__WORK ITEM__:
Restate the last part of the records below word for word, beginning at the line with "DASH (591, 1718)" and ending at the final line.

__DATA__:
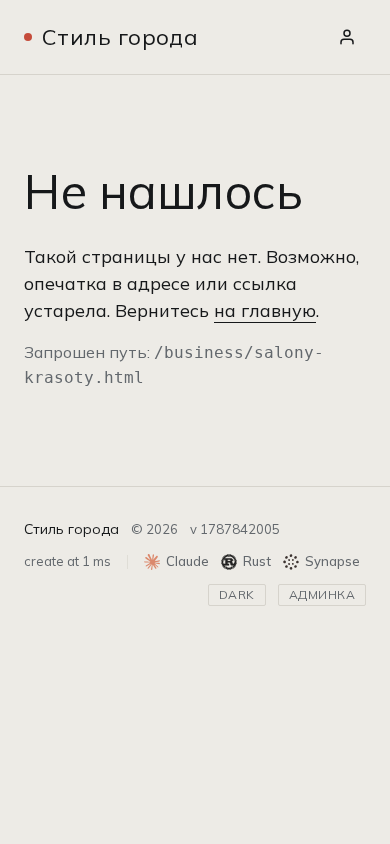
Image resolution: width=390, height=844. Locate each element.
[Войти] (347, 37)
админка (322, 594)
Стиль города (120, 37)
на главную (265, 310)
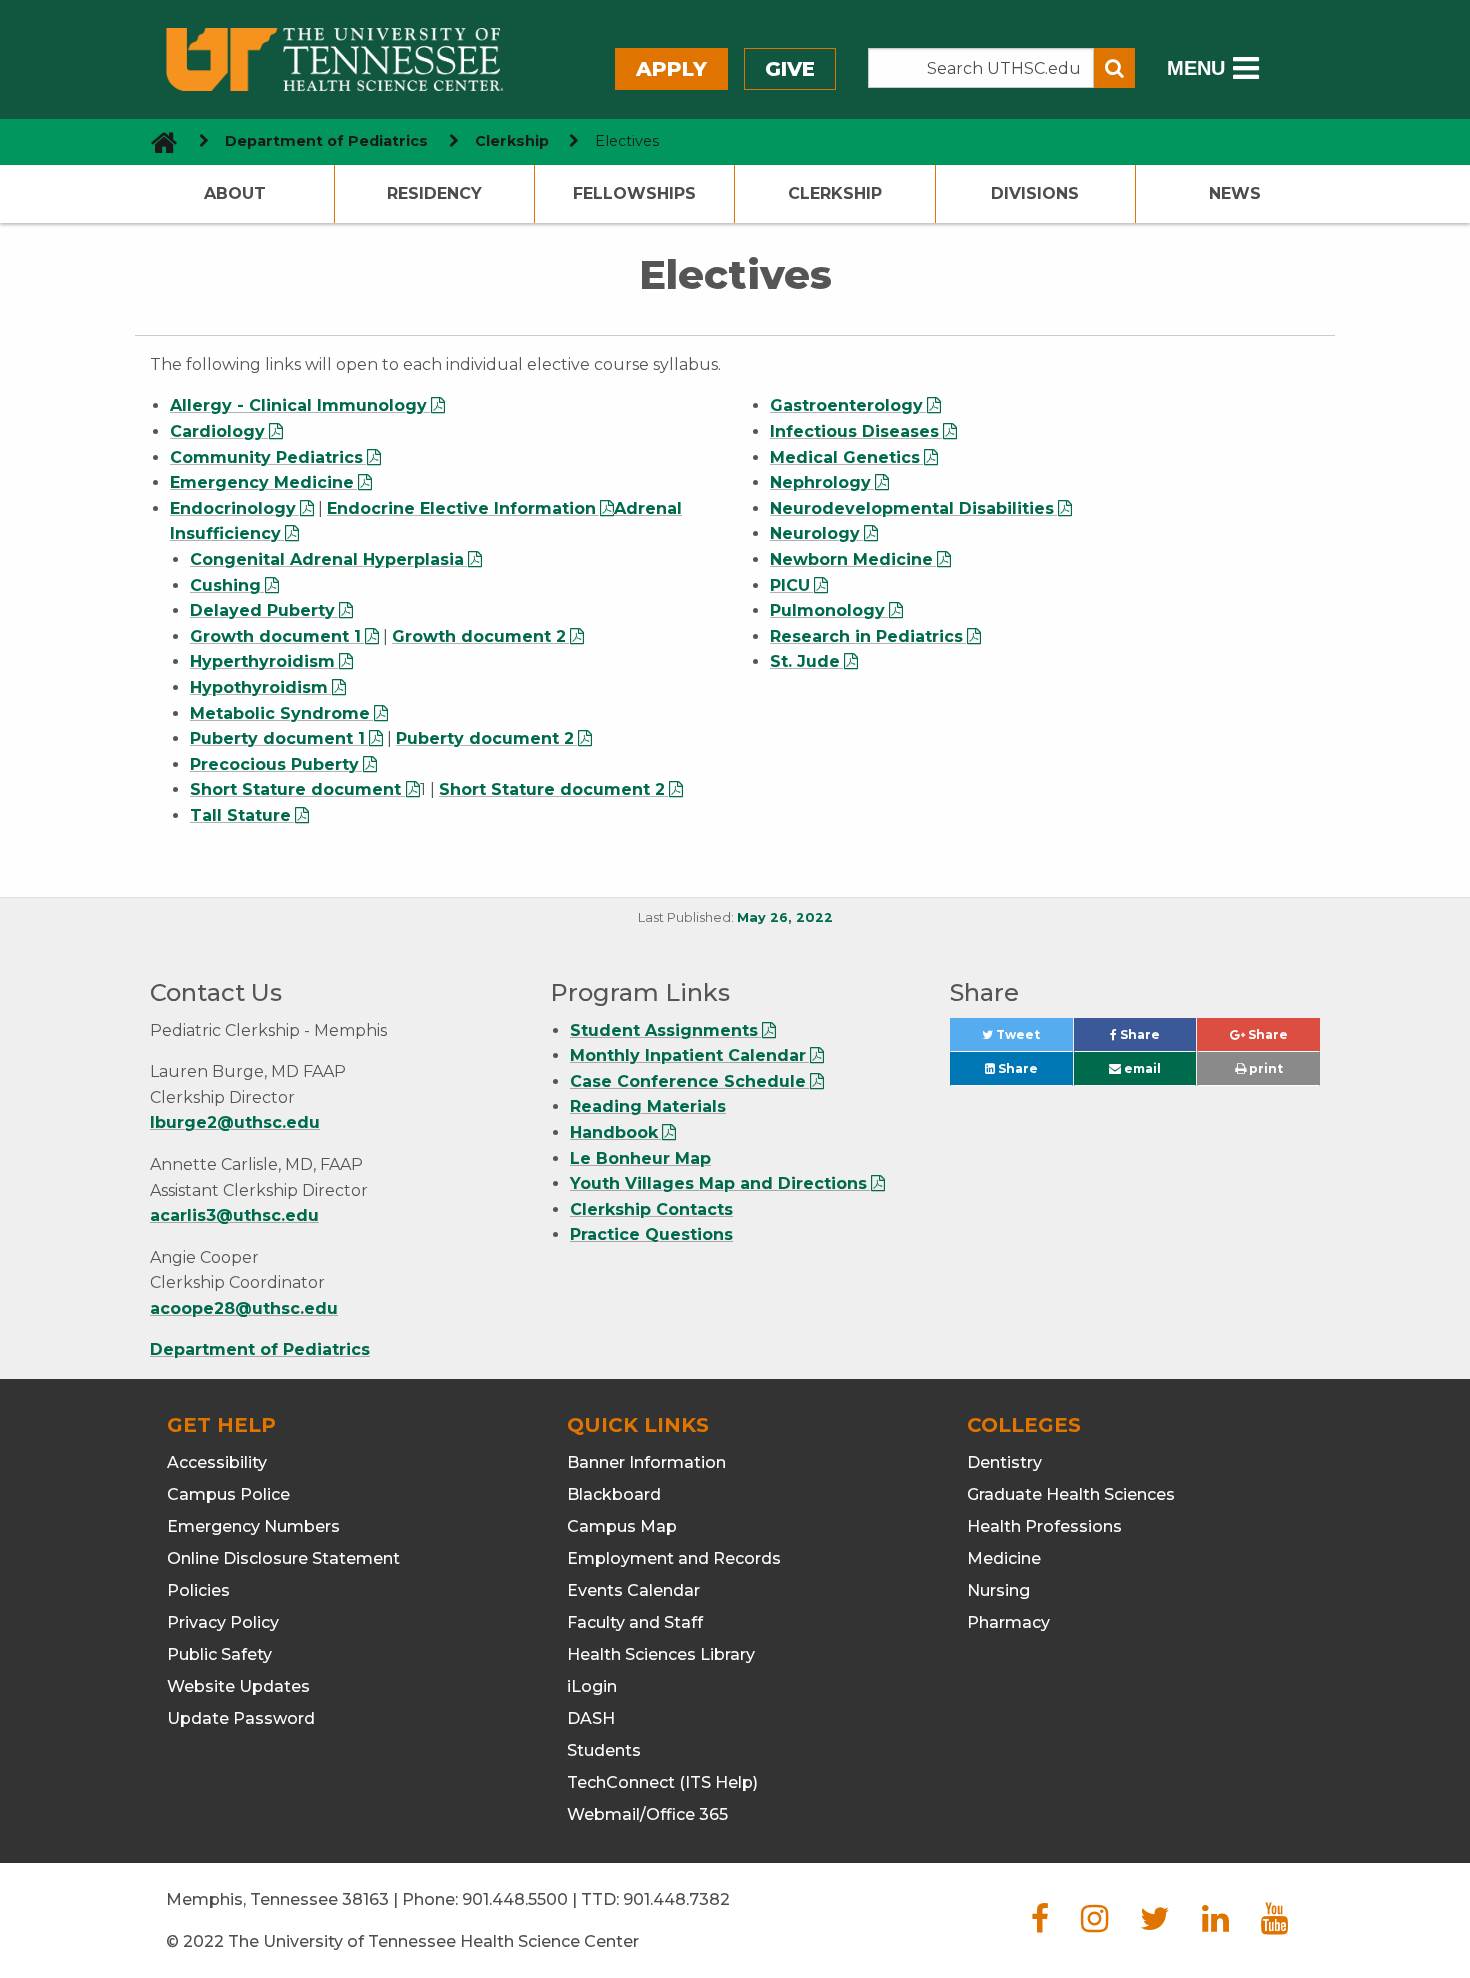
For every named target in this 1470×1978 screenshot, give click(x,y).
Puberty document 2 (485, 738)
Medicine (1004, 1558)
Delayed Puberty (262, 610)
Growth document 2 (479, 636)
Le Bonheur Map (640, 1158)
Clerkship (512, 141)
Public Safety (219, 1654)
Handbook (614, 1132)
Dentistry (1004, 1462)
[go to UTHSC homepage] (156, 141)
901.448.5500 (515, 1899)
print (1264, 1068)
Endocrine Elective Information (461, 508)
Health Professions (1044, 1526)
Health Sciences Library (661, 1654)
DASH (591, 1718)
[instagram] (1094, 1924)
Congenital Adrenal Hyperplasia (327, 559)
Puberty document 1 (277, 738)
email (1141, 1068)
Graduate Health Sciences (1071, 1494)
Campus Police (228, 1494)
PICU (790, 585)
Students (604, 1750)
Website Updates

__WRITTEN SOLUTION__:
DASH (591, 1718)
[instagram] (1094, 1924)
Congenital Adrenal Hyperplasia (327, 559)
Puberty document 1 (277, 738)
email (1141, 1068)
Graduate Health Sciences (1071, 1494)
Campus Police (228, 1494)
PICU (790, 585)
Students (604, 1750)
Website Updates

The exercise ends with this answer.